# Avazu_x2

+ **Dataset description:**

  This dataset contains about 10 days of labeled click-through data on mobile advertisements. It has 22 feature fields including user features and advertisement attributes. Following the same setting in the [AutoGroup](https://dl.acm.org/doi/abs/10.1145/3397271.3401082) work, we randomly split 80% of the data for training and validation, and the remaining 20% for testing, respectively. For all categorical fields, we filter infrequent features by setting the threshold min_category_count=20 and replace them with a default ``<OOV>`` token.

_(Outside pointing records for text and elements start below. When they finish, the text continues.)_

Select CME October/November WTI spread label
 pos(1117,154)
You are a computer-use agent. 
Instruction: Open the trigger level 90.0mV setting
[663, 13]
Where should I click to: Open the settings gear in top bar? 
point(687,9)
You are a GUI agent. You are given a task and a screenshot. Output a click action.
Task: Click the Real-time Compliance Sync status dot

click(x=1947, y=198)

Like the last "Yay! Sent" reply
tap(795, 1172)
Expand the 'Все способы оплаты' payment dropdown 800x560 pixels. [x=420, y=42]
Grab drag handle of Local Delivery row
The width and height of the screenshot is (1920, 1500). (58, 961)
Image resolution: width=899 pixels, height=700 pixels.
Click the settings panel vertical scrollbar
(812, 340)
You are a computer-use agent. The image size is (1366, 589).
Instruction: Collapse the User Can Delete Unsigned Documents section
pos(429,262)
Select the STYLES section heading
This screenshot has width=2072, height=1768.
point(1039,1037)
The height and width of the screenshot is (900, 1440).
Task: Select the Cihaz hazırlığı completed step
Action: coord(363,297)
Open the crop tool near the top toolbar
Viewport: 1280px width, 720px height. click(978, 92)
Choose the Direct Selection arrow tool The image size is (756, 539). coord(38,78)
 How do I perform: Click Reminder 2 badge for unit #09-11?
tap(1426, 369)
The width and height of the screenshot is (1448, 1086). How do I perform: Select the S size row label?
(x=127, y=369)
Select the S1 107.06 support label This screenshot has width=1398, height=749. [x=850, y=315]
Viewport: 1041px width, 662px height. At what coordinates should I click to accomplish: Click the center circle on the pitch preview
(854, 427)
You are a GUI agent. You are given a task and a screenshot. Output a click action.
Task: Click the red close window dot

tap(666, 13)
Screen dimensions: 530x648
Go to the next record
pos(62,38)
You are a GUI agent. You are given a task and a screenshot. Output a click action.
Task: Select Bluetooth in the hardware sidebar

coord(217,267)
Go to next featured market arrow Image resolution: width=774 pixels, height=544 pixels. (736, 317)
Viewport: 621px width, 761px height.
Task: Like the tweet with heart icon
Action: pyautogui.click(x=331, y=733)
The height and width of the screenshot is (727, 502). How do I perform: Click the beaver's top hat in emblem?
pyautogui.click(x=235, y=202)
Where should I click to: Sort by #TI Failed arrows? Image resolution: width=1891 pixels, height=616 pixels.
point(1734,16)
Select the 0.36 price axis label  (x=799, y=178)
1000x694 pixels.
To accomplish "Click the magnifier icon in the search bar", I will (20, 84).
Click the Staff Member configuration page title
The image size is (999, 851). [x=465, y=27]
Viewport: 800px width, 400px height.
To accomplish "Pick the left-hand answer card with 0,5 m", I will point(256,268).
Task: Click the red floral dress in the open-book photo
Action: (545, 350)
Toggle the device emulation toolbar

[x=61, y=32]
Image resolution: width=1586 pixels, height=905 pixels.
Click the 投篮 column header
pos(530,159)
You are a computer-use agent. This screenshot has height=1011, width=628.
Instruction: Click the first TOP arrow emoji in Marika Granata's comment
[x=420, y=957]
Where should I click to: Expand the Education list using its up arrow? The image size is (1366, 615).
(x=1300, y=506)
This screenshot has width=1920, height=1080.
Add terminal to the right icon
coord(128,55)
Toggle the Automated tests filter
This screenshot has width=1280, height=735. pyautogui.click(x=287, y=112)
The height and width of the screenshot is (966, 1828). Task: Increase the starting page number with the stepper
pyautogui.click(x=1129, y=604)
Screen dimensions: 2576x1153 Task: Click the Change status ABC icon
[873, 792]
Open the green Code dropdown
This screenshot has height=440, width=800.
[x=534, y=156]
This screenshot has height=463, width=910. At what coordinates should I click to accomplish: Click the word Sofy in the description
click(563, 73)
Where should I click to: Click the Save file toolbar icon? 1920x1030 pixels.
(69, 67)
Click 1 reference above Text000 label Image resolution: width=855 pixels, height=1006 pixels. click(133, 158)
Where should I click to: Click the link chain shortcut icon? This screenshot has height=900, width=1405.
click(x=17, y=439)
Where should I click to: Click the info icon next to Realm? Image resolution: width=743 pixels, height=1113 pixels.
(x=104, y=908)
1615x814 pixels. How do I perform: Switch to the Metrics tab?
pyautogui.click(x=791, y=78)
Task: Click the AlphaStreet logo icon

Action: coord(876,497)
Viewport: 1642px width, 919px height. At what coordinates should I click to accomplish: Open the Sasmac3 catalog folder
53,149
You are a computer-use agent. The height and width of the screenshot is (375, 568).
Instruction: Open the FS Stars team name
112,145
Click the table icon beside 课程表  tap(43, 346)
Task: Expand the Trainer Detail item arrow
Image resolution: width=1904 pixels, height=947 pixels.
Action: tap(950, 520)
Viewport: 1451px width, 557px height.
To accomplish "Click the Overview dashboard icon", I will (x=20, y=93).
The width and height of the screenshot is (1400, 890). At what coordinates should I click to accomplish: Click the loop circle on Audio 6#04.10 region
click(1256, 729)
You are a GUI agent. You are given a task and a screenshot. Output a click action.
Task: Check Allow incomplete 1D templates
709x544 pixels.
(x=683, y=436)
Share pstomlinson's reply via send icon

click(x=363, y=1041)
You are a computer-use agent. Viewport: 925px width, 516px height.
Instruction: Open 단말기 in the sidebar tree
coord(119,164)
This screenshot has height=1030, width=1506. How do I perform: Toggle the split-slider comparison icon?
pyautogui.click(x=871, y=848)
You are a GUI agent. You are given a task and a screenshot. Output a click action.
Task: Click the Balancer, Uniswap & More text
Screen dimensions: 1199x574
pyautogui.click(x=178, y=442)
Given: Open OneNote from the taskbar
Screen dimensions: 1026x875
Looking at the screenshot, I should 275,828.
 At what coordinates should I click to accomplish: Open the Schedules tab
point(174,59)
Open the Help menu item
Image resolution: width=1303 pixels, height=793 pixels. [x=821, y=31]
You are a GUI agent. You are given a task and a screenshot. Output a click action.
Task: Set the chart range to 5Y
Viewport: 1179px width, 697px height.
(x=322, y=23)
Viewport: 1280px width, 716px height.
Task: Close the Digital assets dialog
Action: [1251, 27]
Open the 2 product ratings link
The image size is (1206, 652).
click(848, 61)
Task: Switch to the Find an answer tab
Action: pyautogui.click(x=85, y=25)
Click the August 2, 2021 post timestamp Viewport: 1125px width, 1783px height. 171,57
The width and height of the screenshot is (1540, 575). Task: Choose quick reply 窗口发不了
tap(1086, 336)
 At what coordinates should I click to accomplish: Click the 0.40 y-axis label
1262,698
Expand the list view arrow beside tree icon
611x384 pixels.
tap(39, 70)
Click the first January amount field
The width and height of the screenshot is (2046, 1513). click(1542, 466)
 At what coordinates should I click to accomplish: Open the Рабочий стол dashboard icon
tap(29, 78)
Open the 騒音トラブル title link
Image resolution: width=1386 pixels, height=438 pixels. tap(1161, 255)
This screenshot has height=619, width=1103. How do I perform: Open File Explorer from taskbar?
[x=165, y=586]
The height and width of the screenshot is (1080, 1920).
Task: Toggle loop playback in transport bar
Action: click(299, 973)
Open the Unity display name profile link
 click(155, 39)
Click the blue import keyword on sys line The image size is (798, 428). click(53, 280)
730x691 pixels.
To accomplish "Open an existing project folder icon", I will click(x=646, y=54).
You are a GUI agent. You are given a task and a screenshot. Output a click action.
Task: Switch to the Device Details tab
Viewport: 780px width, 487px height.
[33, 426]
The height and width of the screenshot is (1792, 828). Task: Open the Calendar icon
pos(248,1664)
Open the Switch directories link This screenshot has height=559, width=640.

  The dataset statistics are summarized as follows:

  | Dataset  | Total | #Train | #Validation | #Test | 
  | :--------: | :-----: |:-----: | :----------: | :----: | 
  | Avazu_x2 |  40,428,967     | 32,343,173     |      |  8,085,794    | 

+ **Source:** https://www.kaggle.com/c/avazu-ctr-prediction/data
+ **Download:** https://huggingface.co/datasets/reczoo/Avazu_x2/tree/main
+ **RecZoo Datasets:** https://github.com/reczoo/Datasets

+ **Used by papers:** 
    - Bin Liu, Niannan Xue, Huifeng Guo, Ruiming Tang, Stefanos Zafeiriou, Xiuqiang He, Zhenguo Li. [AutoGroup: Automatic Feature Grouping for Modelling Explicit High-Order Feature Interactions in CTR Prediction](https://dl.acm.org/doi/abs/10.1145/3397271.3401082). In SIGIR 2020.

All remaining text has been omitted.